Mr. Krauss transferred from the ICU the previous night. The ICU team admitted him two weeks prior for respiratory failure from rapidly progressive rhabdomyosarcoma, metastatic to his lungs and bones. Pneumonia, sepsis and severe bone pain complicated his course. Eventually his oxygen needs improved. He was able to transfer to the floor on an oxymask. We gathered outside his room, and the intern presented the overnight events — code status updated to Do Not Resuscitate (DNR), then back to full code — then the subjective complaints (pain, pain, pain), followed by the vital signs (pulse 110, oxygen saturation 94% on 10 liters by oxymask). He paused for input from Katie, the bedside nurse.
“We only accepted him from the ICU because we thought he was a comfort care patient.” She crossed her arms.
“He was DNR, now he’s full code and should go back to the unit.”
Mr. Krauss told the ICU intern he did not want resuscitation, and he changed his code status to DNR. However, when I met him, he and his five brothers were adamant that he did want resuscitation.
Katie said, “When he was DNR it was fine for him to be on the floor because he was a comfort care patient, but now you made him full code.”
My face turned red and warm, betraying my frustration. The source of my befuddlement was equating a code status of “do not resuscitate” with a treatment plan of “comfort measures.” Invoking code status only applies in one situation, cardiopulmonary arrest. It says nothing about the treatment a patient wishes to receive or not receive. When a patient does not want interventions to prolong life, we can initiate comfort measures to alleviate distressing symptoms.

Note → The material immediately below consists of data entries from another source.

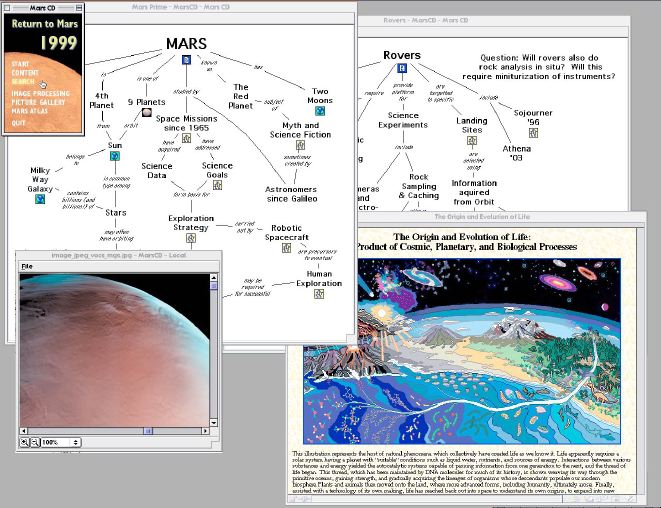Click the Landing Sites resource icon

tap(471, 140)
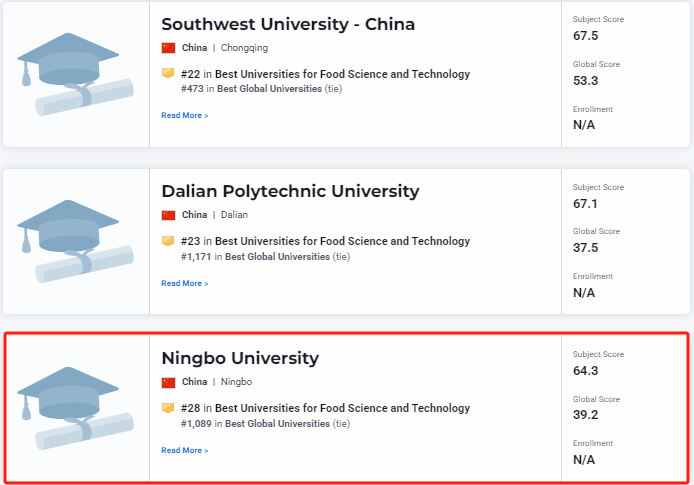This screenshot has height=485, width=694.
Task: Open Southwest University - China title link
Action: pyautogui.click(x=288, y=24)
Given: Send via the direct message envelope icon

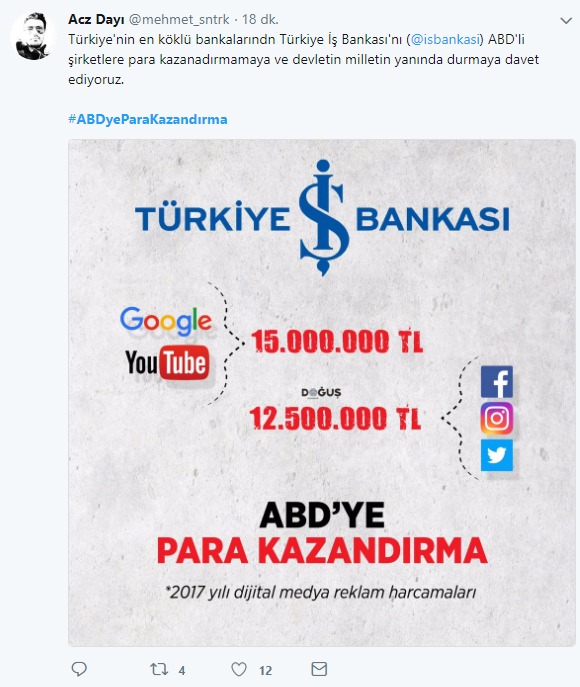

Before I met him, Mr. Krauss had made it clear to his family and clinicians in palliative medicine, oncology, and the ICU that his goal was to get well enough to receive chemotherapy. From the medical team’s perspective, this was unlikely to happen. Doctors discussed options of comfort care or hospice with him, and he adamantly declined.
I composed myself and returned to the conversation on rounds. I explained that although his code status was DNR, he wanted whatever life-prolonging treatment was available to him. This is not consistent with comfort care. Katie nodded and proceeded with her assessment. We made a detailed plan and concluded rounds. I circled back with Katie later to make sure she was comfortable with his plan of care.

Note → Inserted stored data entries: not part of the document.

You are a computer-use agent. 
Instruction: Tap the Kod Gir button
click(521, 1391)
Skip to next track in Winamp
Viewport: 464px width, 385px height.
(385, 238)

She said, “I can’t believe I confused DNR and comfort care.”
I acknowledged that these terms are tricky to grasp, and at times they all feel interchangeable. I wanted to get a sense of how commonly misunderstood DNR and comfort measures were. I found an online nursing forum discussing the distinction between a DNR code status and other treatment plans. Entitled “DNR Help,” the thread opened with a question about the difference between DNR and comfort care. There were thoughtful comments by nurses and paramedics, but also some glaring misunderstandings.
For example, one person posted on the thread, “I will not put a DNR patient on pressors…A DNR patient who is hypotensive is trying to die, LET THEM.”
To be sure, this confusion extends across the spectrum of health care providers, including physicians, nurses, and paramedics. An article entitled “Do not resuscitate does not mean do not treat“ cited several studies of physician practices and showed that patients with DNR orders received fewer life-prolonging treatments such as dialysis, intubation or antibiotics, even when they are indicated.
If those of us in health care are confused about the terms advance directive, POLST, code status or comfort measures, imagine patients’ and their families’ confusion. We all need more education about the spectrum of end of life planning. The solution to overcoming these misunderstandings also requires better communication. We need to talk, really talk, with patients about their goals of care. Asking “Would you want CPR?” and extrapolating to other aspects of care is simply not enough.